Electrochemical reduction gives thioformamides.

Reaction with mercuric fluoride gives the corresponding isocyanide difluoride.

==Flavor research==
Isothiocyanates occur widely in nature and are of interest in food science and medical research. Vegetable foods with characteristic flavors due to isothiocyanates include bok choy, broccoli, cabbage, cauliflower, kale, wasabi, horseradish, mustard, radish, Brussels sprouts, watercress, papaya seeds, nasturtiums, and capers.

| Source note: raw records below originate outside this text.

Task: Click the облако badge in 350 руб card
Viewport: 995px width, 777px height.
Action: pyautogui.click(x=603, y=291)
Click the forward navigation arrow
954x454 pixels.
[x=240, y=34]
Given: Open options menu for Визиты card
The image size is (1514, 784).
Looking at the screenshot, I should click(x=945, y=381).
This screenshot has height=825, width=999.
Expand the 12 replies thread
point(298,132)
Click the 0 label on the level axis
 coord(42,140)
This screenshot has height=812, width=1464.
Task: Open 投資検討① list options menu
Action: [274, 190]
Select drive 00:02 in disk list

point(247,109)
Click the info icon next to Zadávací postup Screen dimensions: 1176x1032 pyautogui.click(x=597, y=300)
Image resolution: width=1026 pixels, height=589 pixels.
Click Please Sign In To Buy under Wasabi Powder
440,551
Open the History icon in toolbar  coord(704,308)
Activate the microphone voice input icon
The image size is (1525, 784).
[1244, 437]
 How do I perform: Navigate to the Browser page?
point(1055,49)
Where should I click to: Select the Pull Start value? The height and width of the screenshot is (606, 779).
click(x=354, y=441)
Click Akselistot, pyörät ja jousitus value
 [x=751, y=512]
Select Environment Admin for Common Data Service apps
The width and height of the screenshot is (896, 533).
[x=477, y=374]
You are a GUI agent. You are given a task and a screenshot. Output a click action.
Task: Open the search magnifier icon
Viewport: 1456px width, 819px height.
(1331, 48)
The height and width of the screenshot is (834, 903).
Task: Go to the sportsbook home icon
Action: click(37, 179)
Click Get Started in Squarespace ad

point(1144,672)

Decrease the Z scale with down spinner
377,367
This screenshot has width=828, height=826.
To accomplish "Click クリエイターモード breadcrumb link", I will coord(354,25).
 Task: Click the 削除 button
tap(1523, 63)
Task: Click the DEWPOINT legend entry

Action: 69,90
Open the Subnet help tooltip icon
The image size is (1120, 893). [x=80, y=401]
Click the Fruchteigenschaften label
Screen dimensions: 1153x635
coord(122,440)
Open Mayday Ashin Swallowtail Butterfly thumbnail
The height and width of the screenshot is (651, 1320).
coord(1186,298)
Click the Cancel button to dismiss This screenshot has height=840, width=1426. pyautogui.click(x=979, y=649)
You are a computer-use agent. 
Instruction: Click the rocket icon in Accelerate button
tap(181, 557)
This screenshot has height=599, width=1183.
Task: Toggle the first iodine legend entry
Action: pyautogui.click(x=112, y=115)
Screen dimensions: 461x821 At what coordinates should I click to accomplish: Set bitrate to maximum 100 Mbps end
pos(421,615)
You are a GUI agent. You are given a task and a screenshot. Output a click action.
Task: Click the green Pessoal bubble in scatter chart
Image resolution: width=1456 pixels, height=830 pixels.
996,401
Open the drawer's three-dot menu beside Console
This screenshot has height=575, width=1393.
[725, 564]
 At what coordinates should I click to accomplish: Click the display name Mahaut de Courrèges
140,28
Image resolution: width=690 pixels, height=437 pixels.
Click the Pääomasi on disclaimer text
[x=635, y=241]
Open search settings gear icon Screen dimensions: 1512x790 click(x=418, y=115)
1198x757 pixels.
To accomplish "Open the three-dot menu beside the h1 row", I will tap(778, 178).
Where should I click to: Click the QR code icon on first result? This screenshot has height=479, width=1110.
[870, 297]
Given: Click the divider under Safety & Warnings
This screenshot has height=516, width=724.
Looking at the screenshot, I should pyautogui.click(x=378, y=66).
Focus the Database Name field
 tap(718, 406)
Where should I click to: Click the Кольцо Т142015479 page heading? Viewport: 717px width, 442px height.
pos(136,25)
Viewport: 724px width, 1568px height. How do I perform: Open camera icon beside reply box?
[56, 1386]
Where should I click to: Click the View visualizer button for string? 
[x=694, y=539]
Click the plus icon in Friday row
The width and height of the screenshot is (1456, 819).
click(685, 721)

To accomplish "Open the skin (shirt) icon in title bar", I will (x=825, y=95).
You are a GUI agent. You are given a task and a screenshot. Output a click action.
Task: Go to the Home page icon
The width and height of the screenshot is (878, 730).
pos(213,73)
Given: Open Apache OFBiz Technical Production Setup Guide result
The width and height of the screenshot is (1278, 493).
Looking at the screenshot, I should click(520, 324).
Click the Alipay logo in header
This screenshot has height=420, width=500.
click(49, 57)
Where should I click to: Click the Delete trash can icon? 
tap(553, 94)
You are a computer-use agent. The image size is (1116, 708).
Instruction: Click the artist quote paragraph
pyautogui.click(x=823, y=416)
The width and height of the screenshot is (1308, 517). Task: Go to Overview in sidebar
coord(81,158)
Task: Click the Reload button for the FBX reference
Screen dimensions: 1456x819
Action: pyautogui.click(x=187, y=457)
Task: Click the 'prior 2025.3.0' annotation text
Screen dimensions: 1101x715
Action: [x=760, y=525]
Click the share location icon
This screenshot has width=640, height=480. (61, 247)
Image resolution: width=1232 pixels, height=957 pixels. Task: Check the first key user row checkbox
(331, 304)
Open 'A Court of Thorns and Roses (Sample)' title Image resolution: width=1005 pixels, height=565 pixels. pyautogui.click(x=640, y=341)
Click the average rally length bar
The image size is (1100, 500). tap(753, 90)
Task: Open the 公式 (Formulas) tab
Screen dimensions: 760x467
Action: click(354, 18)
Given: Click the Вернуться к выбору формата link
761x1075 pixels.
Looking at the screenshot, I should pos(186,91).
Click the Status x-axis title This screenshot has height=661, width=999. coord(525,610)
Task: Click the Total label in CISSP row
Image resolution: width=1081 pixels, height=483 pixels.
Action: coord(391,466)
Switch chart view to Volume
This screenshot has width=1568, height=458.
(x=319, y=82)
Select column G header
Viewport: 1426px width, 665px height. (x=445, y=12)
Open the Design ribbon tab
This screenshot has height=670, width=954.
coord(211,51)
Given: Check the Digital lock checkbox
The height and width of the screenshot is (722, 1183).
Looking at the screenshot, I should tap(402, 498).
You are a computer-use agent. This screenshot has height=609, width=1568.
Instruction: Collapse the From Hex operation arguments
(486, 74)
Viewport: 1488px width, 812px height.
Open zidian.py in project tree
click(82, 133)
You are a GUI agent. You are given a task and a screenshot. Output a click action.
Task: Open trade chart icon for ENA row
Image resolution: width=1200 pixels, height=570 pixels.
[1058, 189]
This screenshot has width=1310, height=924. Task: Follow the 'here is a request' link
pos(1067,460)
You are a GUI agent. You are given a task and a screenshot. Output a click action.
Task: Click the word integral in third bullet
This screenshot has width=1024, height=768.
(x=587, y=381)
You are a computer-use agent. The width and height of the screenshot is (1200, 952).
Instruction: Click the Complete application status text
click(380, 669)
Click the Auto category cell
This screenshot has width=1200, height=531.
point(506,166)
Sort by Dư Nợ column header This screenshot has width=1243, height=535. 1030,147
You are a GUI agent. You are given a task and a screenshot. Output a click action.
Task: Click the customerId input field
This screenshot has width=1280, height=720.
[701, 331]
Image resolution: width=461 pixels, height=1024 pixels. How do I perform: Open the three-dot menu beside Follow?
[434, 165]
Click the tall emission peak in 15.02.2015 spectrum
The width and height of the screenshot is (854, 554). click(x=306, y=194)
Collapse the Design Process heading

These species generate isothiocyanates in different proportions, and so have different, but recognizably related, flavors. They are all members of the order Brassicales, which is characterized by the production of glucosinolates, and of the enzyme myrosinase, which acts on glucosinolates to release isothiocyanates.
- Sinigrin is the precursor to allyl isothiocyanate
- Glucotropaeolin is the precursor to benzyl isothiocyanate
- Gluconasturtiin is the precursor to phenethyl isothiocyanate
- Glucoraphanin is the precursor to sulforaphane

==Uses==
Phenyl isothiocyanate, is used for amino acid sequencing in the Edman degradation.

Phenylene diisothiocyanate is an antihelminthic.

==Coordination chemistry==
Isothiocyanate and its linkage isomer thiocyanate are ligands in coordination chemistry. Thiocyanate is a more common ligand.